苦い香りが立ち込める中、俺は言われたとおりリビングへと行き、先ほどのソファに腰掛ける。
しばらくして、萌先輩は自分の分だけお茶をお盆に載せてきた。彼女も向かいのソファに腰掛けると、ゆっくりとものすごく苦いお茶を飲み始める。
数分もしないうちに湯飲みを空にした萌先輩は、一息つくと先ほどと同じ視線を俺に送ってきた。
「――で、龍馬は何で天宮ちゃんが怒っとるのかは分かっとるの?」
天宮が怒っている理由……それは――
「俺が……彼女を信用していなかったから?」
ふと疑問形で言葉を発してしまったが、それを気にすることも無く萌先輩は静かに首を横に振った。
そして持っていた湯飲みをお盆の上に置く。
「それはちゃうな。ホンマに信用しとらんかったら、ザックに襲われたときにあんな上手いことシュンを助けられんかったやろ?
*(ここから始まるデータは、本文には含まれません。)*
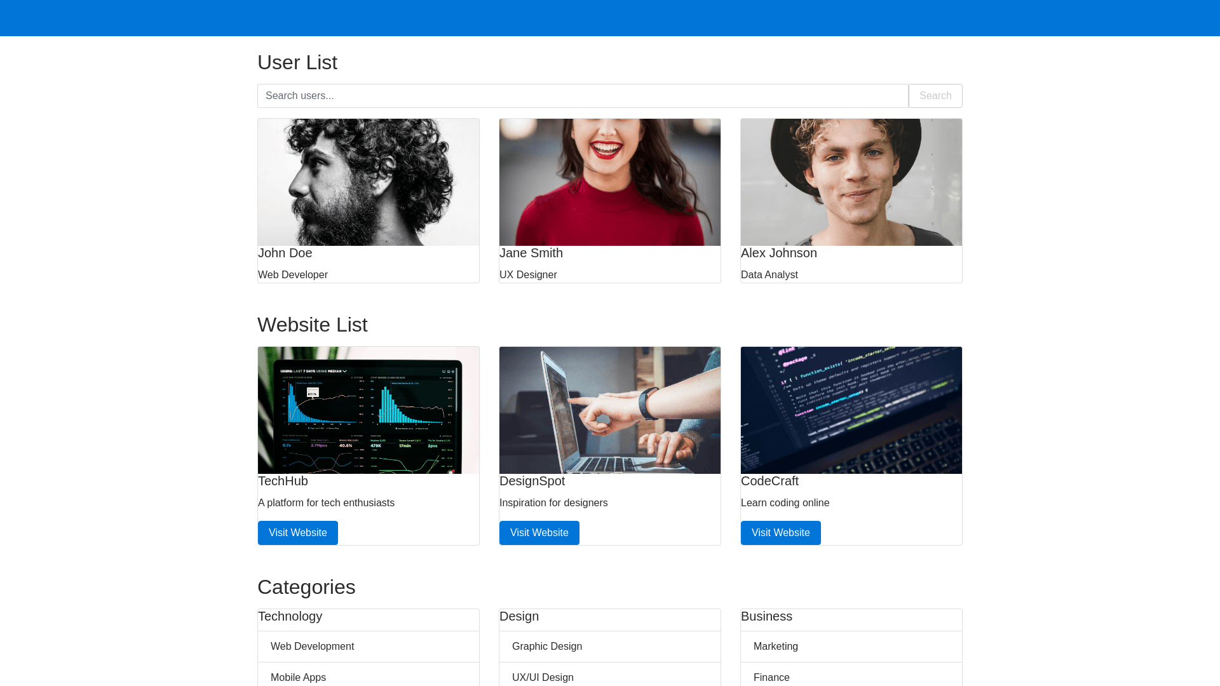Click the Search users input field

pyautogui.click(x=582, y=96)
ウチかて理由はほとんど分かっとるから、先に謝っとく。……天宮ちゃんを怒らせた原因はな、実はウチの行動なんや」
急に神妙な面持ちで謝りだした萌先輩に、俺は言葉を返せなかった。
何故……何故、この人が俺に対して謝っているんだ?
「……訳が分かりません」
やっとのことで絞り出した言葉はかすれていて、自分でも上手く聞き取れなかった。
それでもきちんと聞こえていたらしい萌先輩は、目を瞑ると静かに語りだす。
「天宮ちゃんはな、ホンマは寂しかったんちゃうかな?
……シュンを連れて行く言ぅた時やって、ウチが無理に龍馬と一緒に行く言ぅて、一人で残したやろ?
あん時、きっとあの子は龍馬と一緒に行動したかったんやと思う。それをウチが我が儘言ぅて決めてもぅて、龍馬もその通りにした……せやから、あの子は信用されとらんって勘違いしたんやろな。
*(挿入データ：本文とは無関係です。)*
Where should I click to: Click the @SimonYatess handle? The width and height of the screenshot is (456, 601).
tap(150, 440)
その後で龍馬があの子に、心配したつもりやろけど〝無理はするな〟って言ぅたやん? それってな、あの子にとっては〝足手まといだと思われた〟と同じやと思うねん。
まぁ、これは言葉の綾やけど」
「俺は……そんなつもりじゃ」
そう、俺はただデーテと戦ったときのように傷ついてほしくない、その一心で天宮を心配していただけなのだ。
でも、もし自分がそんなに心配されたら、俺もきっと同じ事を思うだろう。
「なぁ、龍馬?」
萌先輩の優しい表情が、今の俺にはものすごく辛かった。
過ちを犯してしまった後に触れる優しさほど、心の傷に染みるものは無い。
俺は出来るだけ情けない表情をしないようにし、努めて冷静に言葉を発する。
「……何ですか?」
「龍馬は、何でそこまで天宮ちゃんを心配するん?」
俺が天宮を心配する理由……何故かと聞かれると、正直ものすごく答えにくい。
あいつがか弱いこともあるのだろうけれど、きっとそれだけではない。
それこそ、中学の初めにあったあの出来事が今でも心に根強く残っていて、あいつだけは放っておけない、そんな気持ちにさせるのだと思う。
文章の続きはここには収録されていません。